The data -
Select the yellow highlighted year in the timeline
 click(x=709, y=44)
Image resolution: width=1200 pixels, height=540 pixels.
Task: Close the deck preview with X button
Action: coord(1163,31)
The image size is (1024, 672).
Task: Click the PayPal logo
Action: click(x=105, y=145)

...

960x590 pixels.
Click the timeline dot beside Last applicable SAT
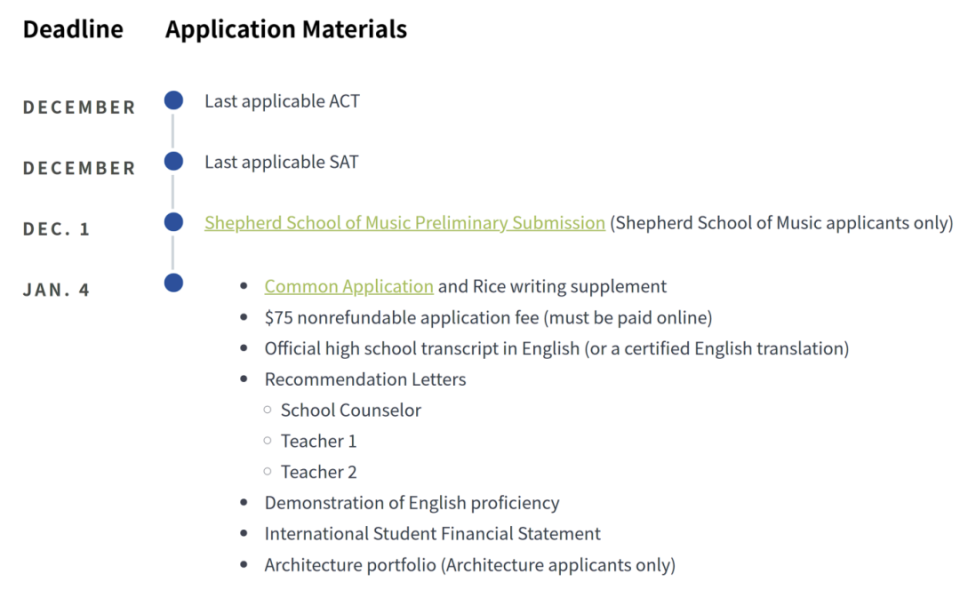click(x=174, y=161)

* * *

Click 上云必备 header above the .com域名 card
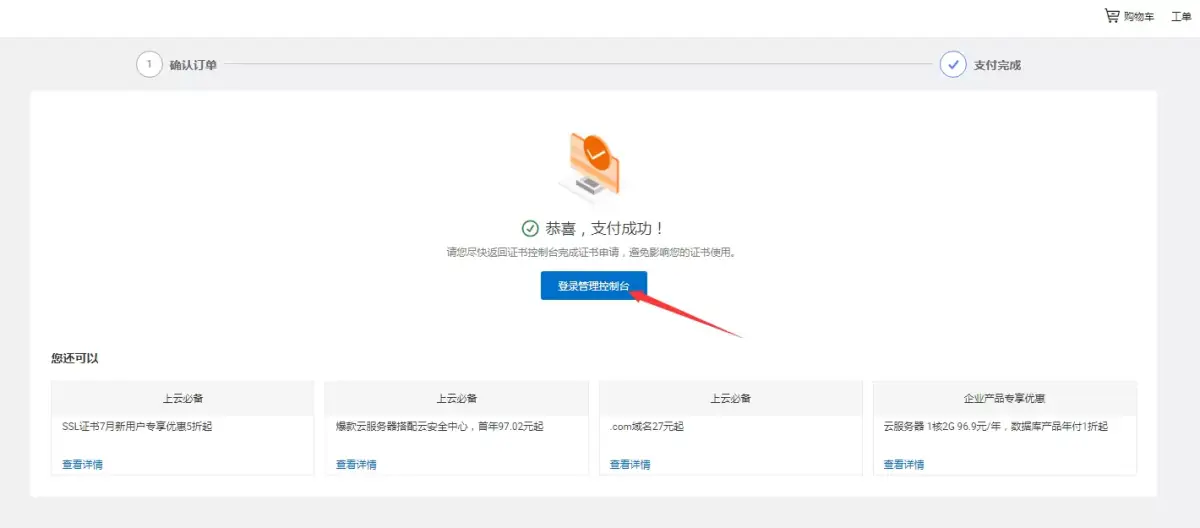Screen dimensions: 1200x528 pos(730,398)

The task -
Rewrite the stretch from the line with "Select the yellow" through the line with "Action: click(x=105, y=145)", changing "yellow" to "orange" and keeping everything else the same. Give only those lines.

Reply -
Select the orange highlighted year in the timeline
 click(x=709, y=44)
Image resolution: width=1200 pixels, height=540 pixels.
Task: Close the deck preview with X button
Action: coord(1163,31)
The image size is (1024, 672).
Task: Click the PayPal logo
Action: click(x=105, y=145)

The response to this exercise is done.